From the first line of the entries below to the line with "[Follow us on TikTok] (389, 2494)", give each line again exactly.

^^^^^^^^^^^^^^^^

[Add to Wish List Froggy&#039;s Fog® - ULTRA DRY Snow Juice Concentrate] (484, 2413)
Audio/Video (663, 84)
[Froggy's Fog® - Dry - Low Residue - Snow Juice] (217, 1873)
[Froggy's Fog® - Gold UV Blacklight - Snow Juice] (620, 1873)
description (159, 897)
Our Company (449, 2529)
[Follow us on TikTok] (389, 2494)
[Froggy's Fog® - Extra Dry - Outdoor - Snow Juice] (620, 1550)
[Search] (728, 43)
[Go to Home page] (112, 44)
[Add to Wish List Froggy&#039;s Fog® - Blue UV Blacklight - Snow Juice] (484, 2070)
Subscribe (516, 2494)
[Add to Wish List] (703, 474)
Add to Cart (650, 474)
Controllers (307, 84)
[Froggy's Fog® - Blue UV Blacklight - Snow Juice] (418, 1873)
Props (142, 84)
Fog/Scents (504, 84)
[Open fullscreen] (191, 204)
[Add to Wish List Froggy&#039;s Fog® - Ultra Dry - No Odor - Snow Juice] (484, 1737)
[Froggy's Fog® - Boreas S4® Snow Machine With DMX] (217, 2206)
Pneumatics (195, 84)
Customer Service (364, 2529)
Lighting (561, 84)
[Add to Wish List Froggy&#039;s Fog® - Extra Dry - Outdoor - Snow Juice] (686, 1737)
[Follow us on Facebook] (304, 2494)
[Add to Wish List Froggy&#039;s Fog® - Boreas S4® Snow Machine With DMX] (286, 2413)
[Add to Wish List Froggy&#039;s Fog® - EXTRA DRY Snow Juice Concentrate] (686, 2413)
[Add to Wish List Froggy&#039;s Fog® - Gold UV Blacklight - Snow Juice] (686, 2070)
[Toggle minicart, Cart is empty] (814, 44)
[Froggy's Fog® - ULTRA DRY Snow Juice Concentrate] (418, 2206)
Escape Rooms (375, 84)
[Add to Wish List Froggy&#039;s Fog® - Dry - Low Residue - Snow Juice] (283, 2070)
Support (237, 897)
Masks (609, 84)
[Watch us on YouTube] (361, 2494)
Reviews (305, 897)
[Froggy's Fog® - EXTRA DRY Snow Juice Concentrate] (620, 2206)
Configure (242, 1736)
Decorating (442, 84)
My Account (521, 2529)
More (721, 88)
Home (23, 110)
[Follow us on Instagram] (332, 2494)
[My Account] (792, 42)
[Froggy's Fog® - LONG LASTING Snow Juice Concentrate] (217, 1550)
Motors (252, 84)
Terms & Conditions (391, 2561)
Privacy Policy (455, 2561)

^^^^^^^^^^^^^^^^

* [Expected answer]:
[Add to Wish List Froggy&#039;s Fog® - ULTRA DRY Snow Juice Concentrate] (484, 2413)
Audio/Video (663, 84)
[Froggy's Fog® - Dry - Low Residue - Snow Juice] (217, 1873)
[Froggy's Fog® - Gold UV Blacklight - Snow Juice] (620, 1873)
description (159, 897)
Our Company (449, 2529)
[Follow us on TikTok] (389, 2494)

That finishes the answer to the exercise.